Datasets

Here you can find an overview of datasets provided by or used within the research of Computer Vision Group Jena.

Overview

Chimpanzee Faces in the Wild

We provide two datasets of cropped chimpanzee faces: C-Zoo and C-Tai. For details of both datasets, please refer to the corresponding paper. In addition to the pure images, the dataset comes with annotations of identity, gender, age, and age group. All annotations have been provided by experts. More details about the statistics of data are shown in the supplementary material. We provide five splits intro train and test which have been used to produce the results in Table 1 of the GCPR’16 paper.

Croation Fish Dataset

This dataset contains 794 images of 12 different fish species collected at the Adriatic sea in Croatia. All images show fishes in real live situations. These captured fishes swimming near a bait bag within a seagrass environment. They are moving in and out of the structurally complex seagrass and are very difficult to detect even for humans. A selection of frames was annotated by an expert in fish identification (CK). The fishes were marked with a bounding box and the corresponding species name. Each image patch described by a bounding box was extracted and saved as a single dataset image

ELPephants

This elephant dataset was provided by researchers from the Elephant Listening Project (ELP) at the Cornell University Ithaca, who are conducting research on forest elephants visiting the Dzanga bai clearing in the Dzanga-Ndoki National Park in the Central African Republic. It was devised for the re-identification of elephants that have been documented before. The images have been taken over a range of about 15 years. The dataset comprises 2078 images with 276 elephant individuals.

EU-Moths Dataset

This dataset consists of 200 moth species common in Central Europe. Each of the species is represented by roughly 11 images. In total, there are 2205 images. This dataset was acquired by the Zoologisches Forschungsmuseum, and in the context of the AMMOD project, we have the permission to provide this dataset publicly. The photographer is Dr. Josef Bücker.

NID Dataset

In the context of the AMMOD project, we gathered over 27.000 images with a light-based camera trap prototype. In order to develop and evaluate insect detection methods for such a setup, we annotated 818 of the images with bounding boxes. As the result, the annotations define bounding boxes for 9095 insects.
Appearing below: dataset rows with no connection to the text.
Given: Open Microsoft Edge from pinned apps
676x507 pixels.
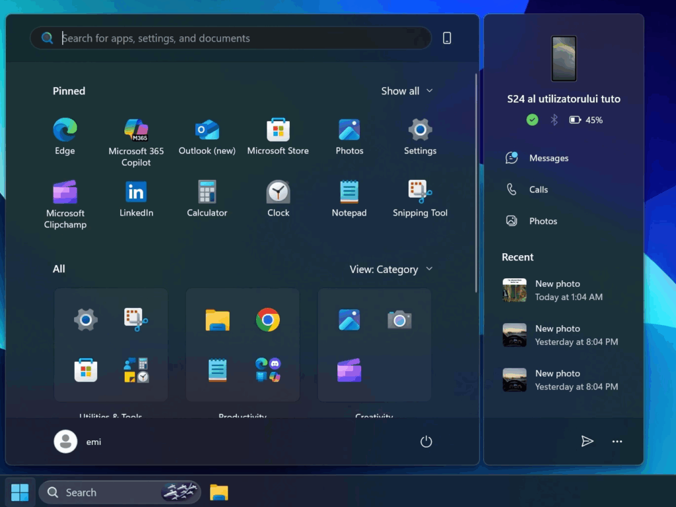Looking at the screenshot, I should (65, 136).
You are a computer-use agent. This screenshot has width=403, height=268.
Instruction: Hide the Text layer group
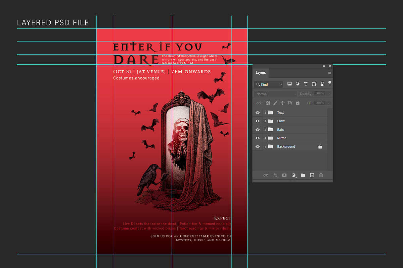[x=258, y=113]
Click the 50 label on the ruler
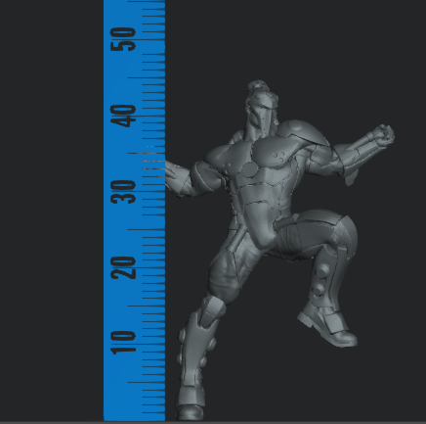Viewport: 426px width, 424px height. point(123,39)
European Flood 2013 Dataset

This dataset comprises images of major flood events and is suitable for evaluating interactive image retrieval systems, where a user searches for images that are useful to derive a certain type of information. All images have hence been annotated regarding their relevance with respect to a certain set of tasks. For some images, bounding boxes around important regions are provided as well.

Fine-grained Recognition Datasets for Biodiversity Analysis

Ecuador Dataset: The dataset of Brehm et al includes only one single family of moths (Geometridae) quantitatively collected in montane tropical rainforests in southern Ecuador, the global diversity hotspot of this taxon, with 675 observed and genetically verified species in the area. It includes many closely related and look-alike species, most of them unknown to science, and is therefore particularly challenging.

Costa Rica Dataset: The dataset of Janzen and Hallwachs, derived from long-term sampling and caterpillar rearing, includes a broad range of moth and butterfly taxa sampled in northwestern Costa Rica. We reduced the dataset to female individuals only and species with at least 5 images. The dataset is already publicly available and you can download convenient image URLs and converted metadata below.

LabelMeFacade Database

Due to the small number of images available in the eTRIMS database, we generated a similar database using LabelMe which contains a huge number of images with labeled polygons. Since this is a subset of LabelMe images, the images were originally collected by Russel et al. All images should only be used for non-commercial and research experiments. Please check with the authors of the LabelMe dataset, in case you are unsure about the respective copyrights and how they apply.